According to the NLNAC, accreditation looks at the program within the context of the profession, current evidenced-based practices, stakeholder needs and concerns, institutional mission and resources, and student interest and well-being to assure program quality. When a program is accredited, the faculty is properly credentialed, the curriculum prepares students for the nursing profession, and the majority of program graduates pass their licensure exams. Accreditation is beneficial not just to the educational institution but to the students, the faculty, and the community.
“Accreditation provides assistance in the transfer of credits and courses between institutions and programs or the admission of students to graduate programs,” Dr. Heston said. “Many employers also look for nurses who have graduated from accredited programs. It assures patients and their families that the nurses who will be taking care of them have come from the highest level of education. It also holds faculty accountable to continuously seek out and stay current with the best of the best practices in nursing education and research.”
“The primary role of accreditation is to promote high standards and excellence,” Dr. Heston said. “It serves as the agent that encourages nursing programs to push the outside of the envelope, to not accept the status quo, and to be the vision for the future of where nursing education needs to go. In SFSC’s nursing program, we strive for excellence every day.”

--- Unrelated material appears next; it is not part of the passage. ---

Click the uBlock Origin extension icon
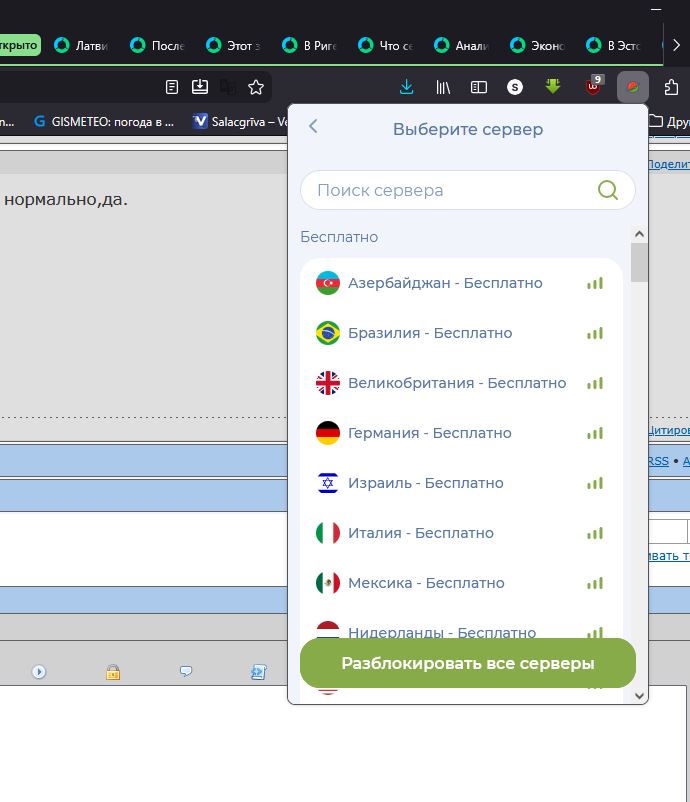593,87
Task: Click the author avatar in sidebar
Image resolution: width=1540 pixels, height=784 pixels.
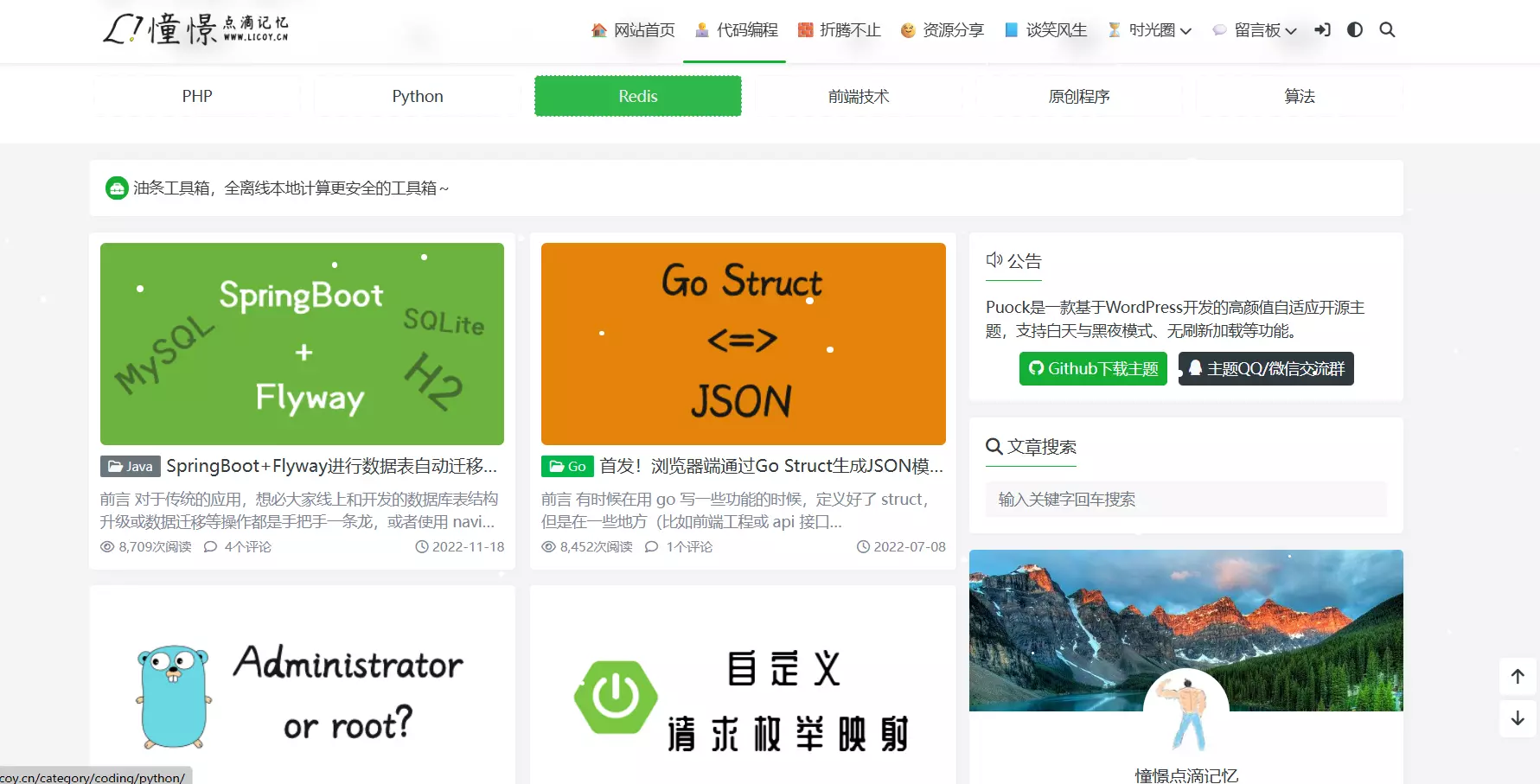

The NLNAC is responsible for the specialized accreditation of nursing education programs (clinical doctorate, master’s, baccalaureate, associate, diploma, and practical programs) and is one of two national nursing education program accrediting agencies. It is the only national nursing education accrediting agency that accredits associate degree programs in nursing. Currently, 1,222 out of 3000 nursing programs are nationally accredited; 673 are associate degree programs.